Su scala globale, la produzione di oli vegetali e carne pro-capite è più che raddoppiata dal 1961. Ma le differenze sono rimaste notevoli: nel mondo vi sono due miliardi di persone in sovrappeso o obese e nello stesso tempo 821 milioni di persone denutrite.
Inoltre, dal 25 al 30% della produzione agricola è persa o sprecata.
Consumo di carne
“È una crisi di cui siamo responsabili, ma è anche una crisi che possiamo risolvere se agiamo ora”, ha dichiarato Reyes Tirado, una scienziata che lavora per l’istituto di ricerca dell’Ong Greenpeace all’università di Exeter.
“Il nostro impatto senza precedenti sulle terre agricole è dovuto in gran parte all’espansione dell’agricoltura industriale e della di produzione di carne”, ha sottolineato. Per uscire da questa situazione di “consumo eccessivo”, bisognerebbe ridurre del 50% il consumo di carne, con punte nell’ordine del 70-90% in alcuni paesi dell’Europa occidentale e del Nord America.
Questa trasformazione della produzione agricola consentirebbe pure di aumentare la superficie delle foreste, che sono delle “trappole” di carbonio.
Le responsabilità della Svizzera
Le conclusioni del rapporto dell’Ipcc devono essere prese in considerazione seriamente anche nella Confederazione, scrive giovedì la sezione elvetica di Greenpeace.

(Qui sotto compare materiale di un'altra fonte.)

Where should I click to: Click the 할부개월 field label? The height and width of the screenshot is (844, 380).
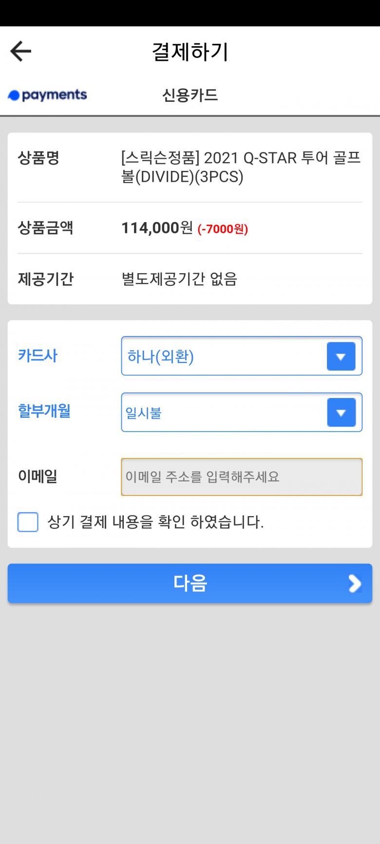(44, 411)
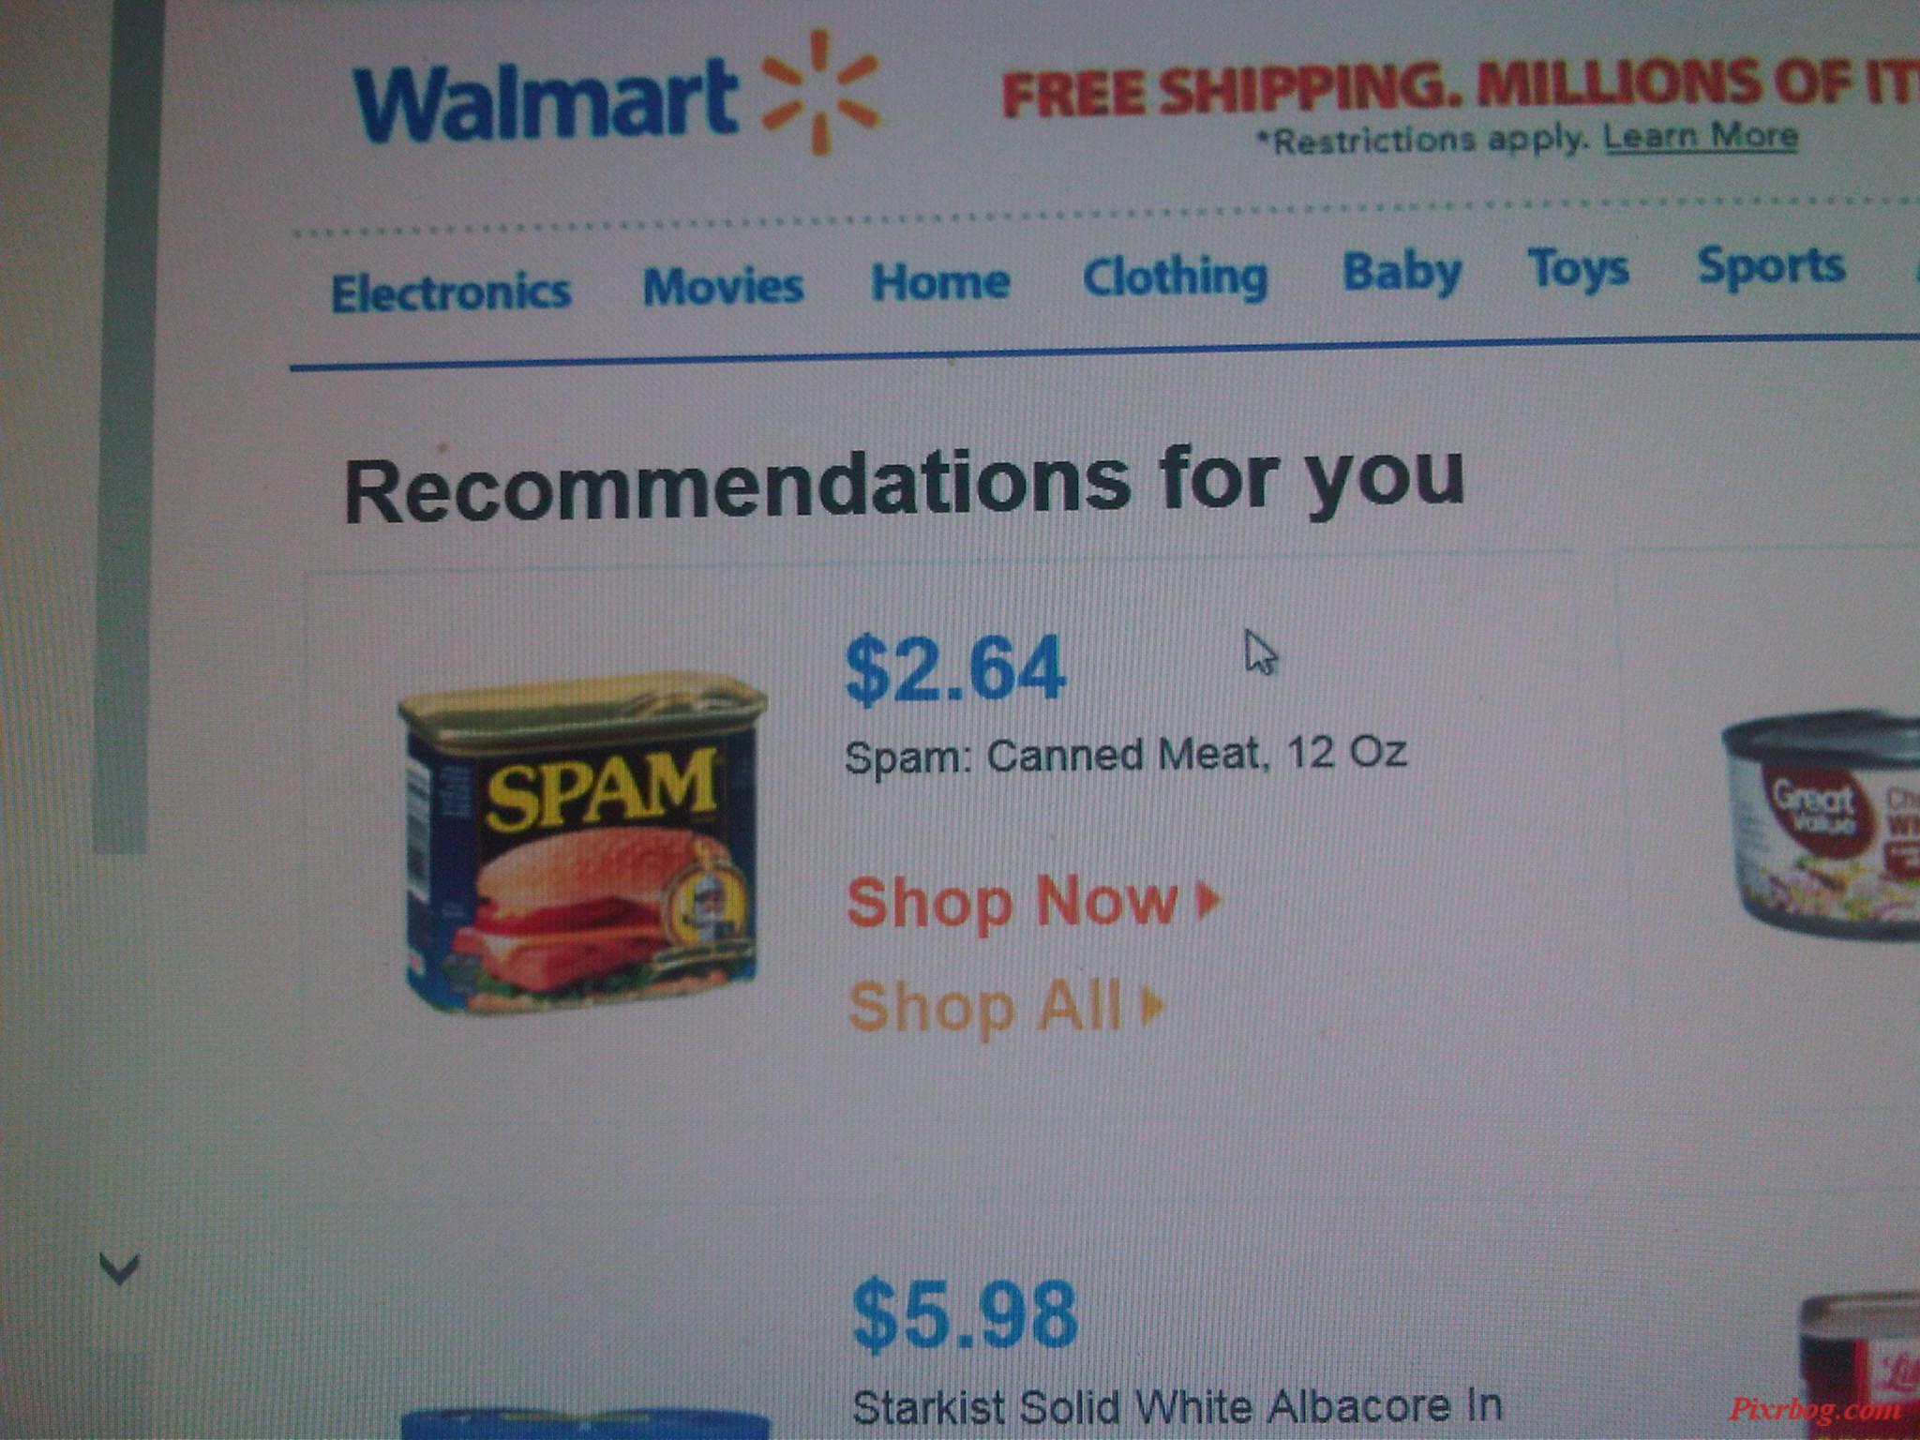Open the Toys category
This screenshot has width=1920, height=1440.
coord(1578,270)
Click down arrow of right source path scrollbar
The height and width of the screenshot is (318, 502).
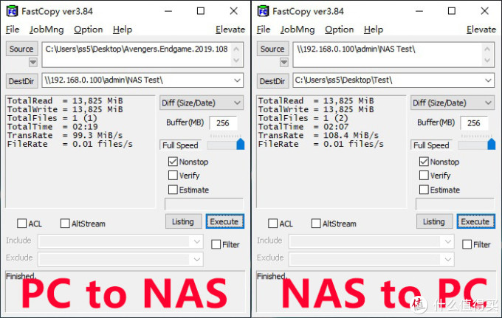pyautogui.click(x=487, y=61)
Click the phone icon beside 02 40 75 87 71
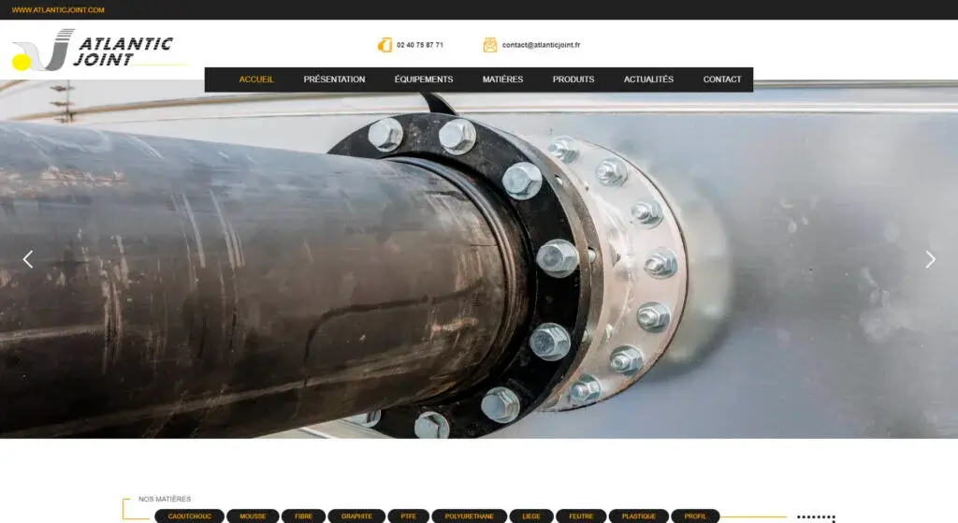This screenshot has width=958, height=523. [385, 45]
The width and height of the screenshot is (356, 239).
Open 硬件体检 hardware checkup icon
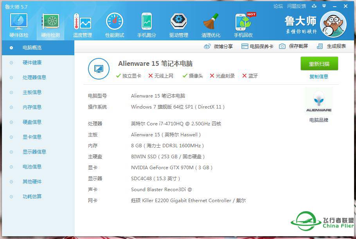18,23
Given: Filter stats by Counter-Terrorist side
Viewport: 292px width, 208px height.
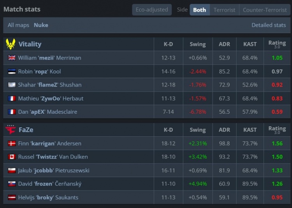Looking at the screenshot, I should 264,10.
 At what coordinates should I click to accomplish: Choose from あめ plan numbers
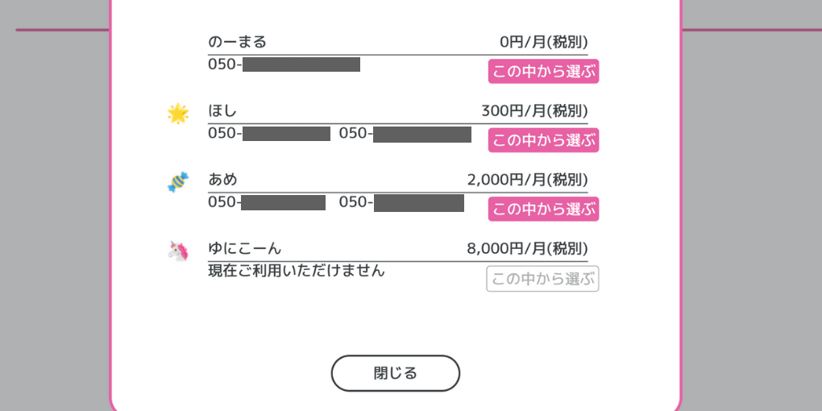544,210
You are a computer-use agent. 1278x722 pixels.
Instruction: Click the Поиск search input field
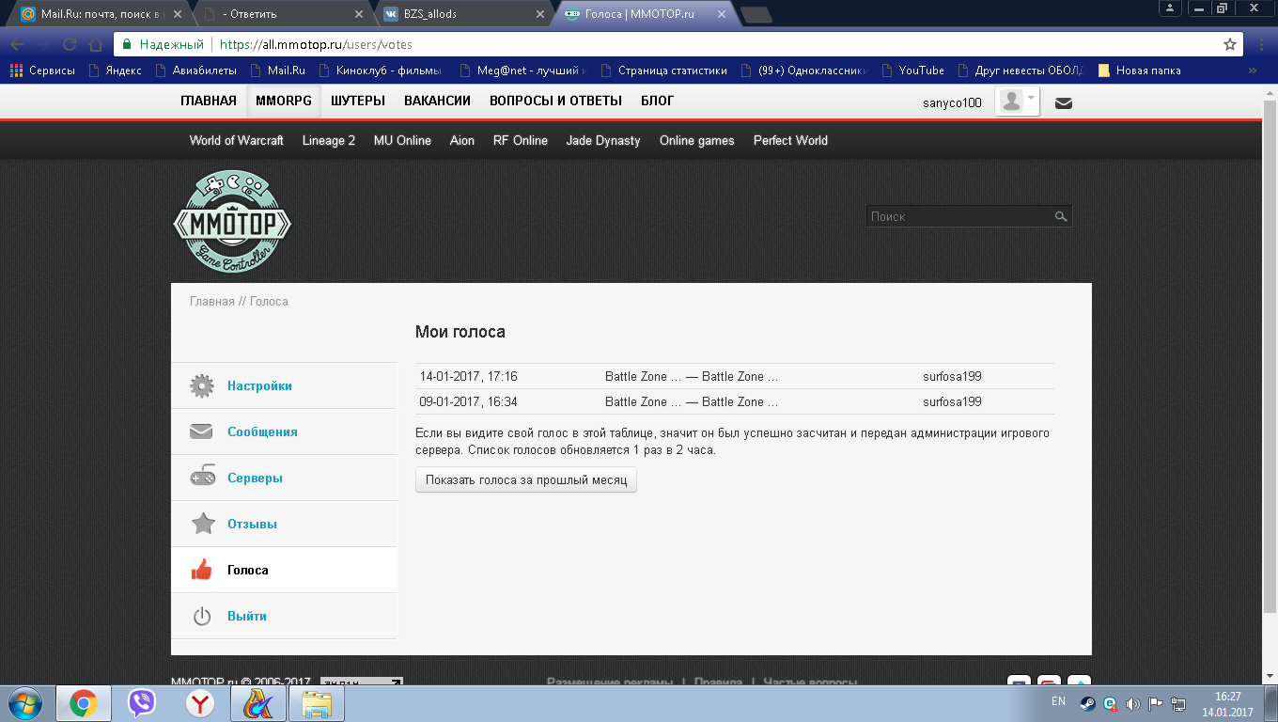click(x=959, y=217)
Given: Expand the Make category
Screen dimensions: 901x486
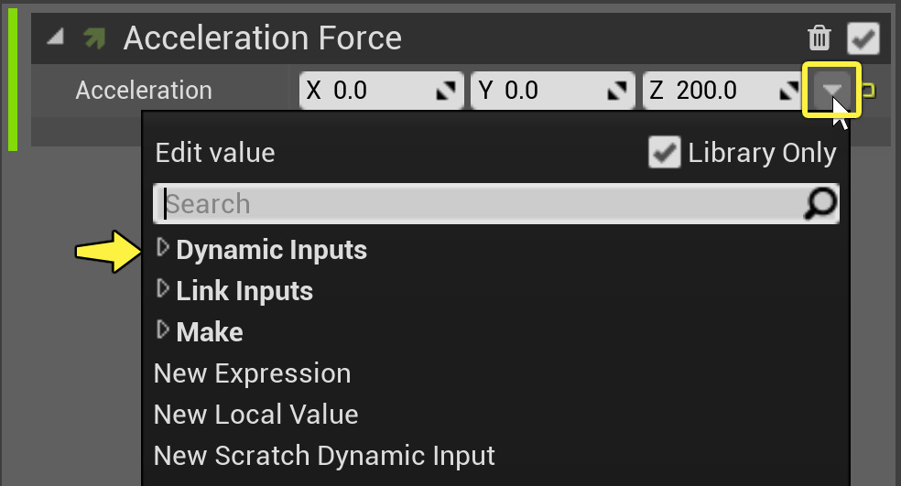Looking at the screenshot, I should tap(163, 329).
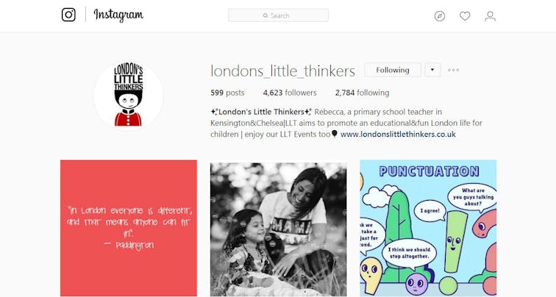Screen dimensions: 556x297
Task: Open the Explore compass icon
Action: click(x=440, y=16)
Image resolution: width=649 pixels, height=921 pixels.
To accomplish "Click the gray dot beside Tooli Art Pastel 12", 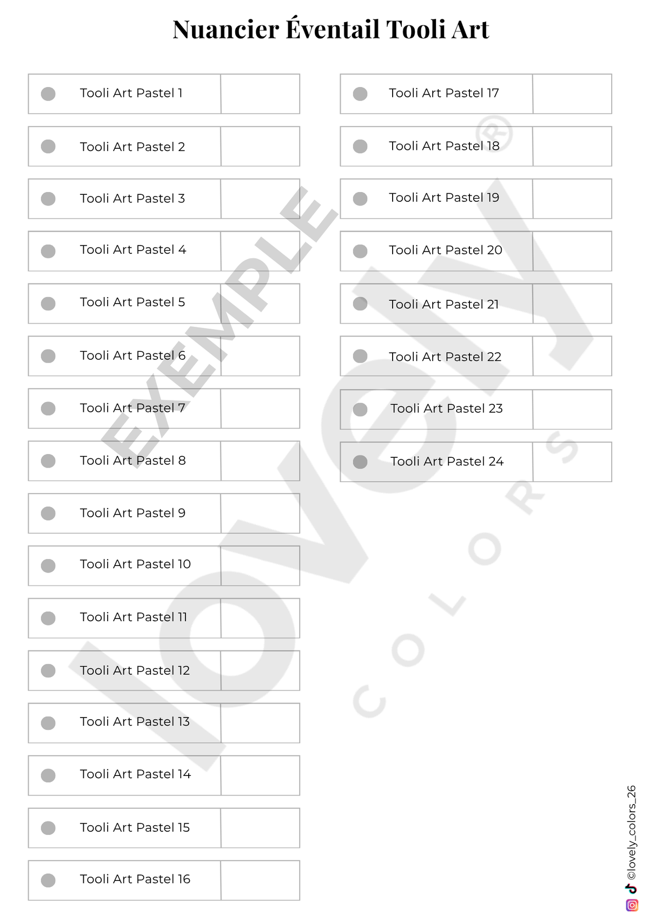I will (x=48, y=670).
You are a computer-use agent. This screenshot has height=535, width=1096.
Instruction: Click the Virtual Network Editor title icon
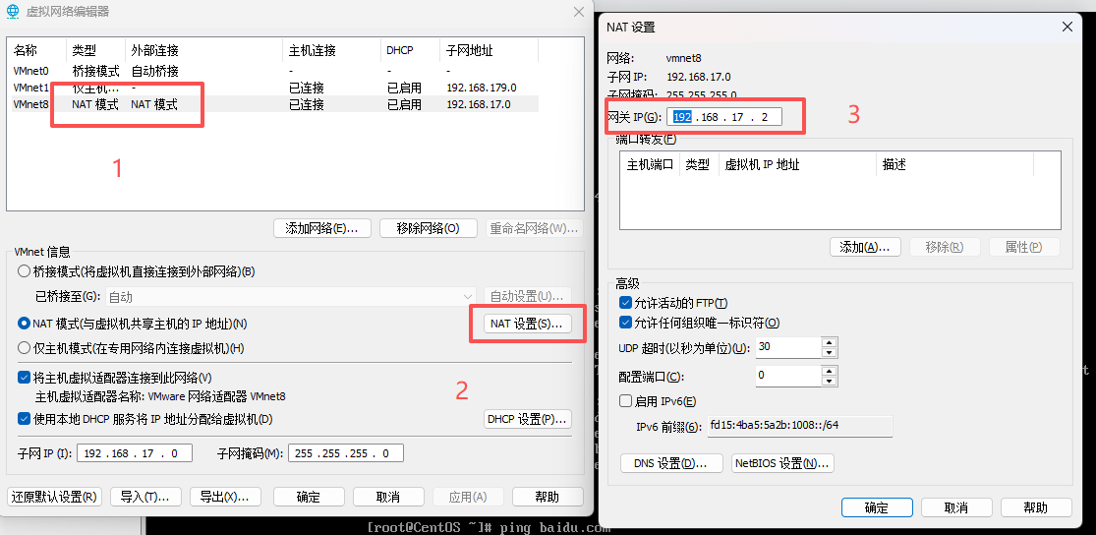[13, 12]
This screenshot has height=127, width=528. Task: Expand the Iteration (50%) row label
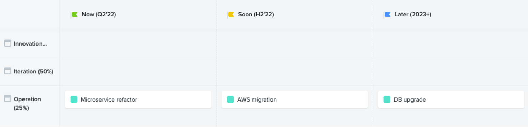pyautogui.click(x=33, y=72)
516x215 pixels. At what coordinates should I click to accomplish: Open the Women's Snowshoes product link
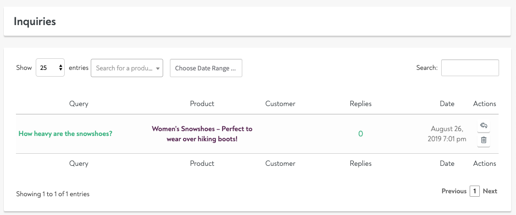(202, 134)
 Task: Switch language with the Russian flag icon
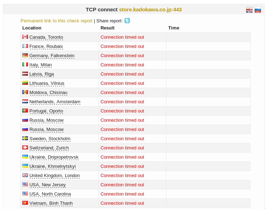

Stando a uno studio recenteCollegamento esterno, nessun altro paese esporta una quota così importante di impatto ambientale verso altri paesi.
“Gli svizzeri – prosegue l’organizzazione ambientalista – consumano molte materie prime, la cui produzione conduce alla distruzione di ecosistemi indispensabili per la regolazione del clima”.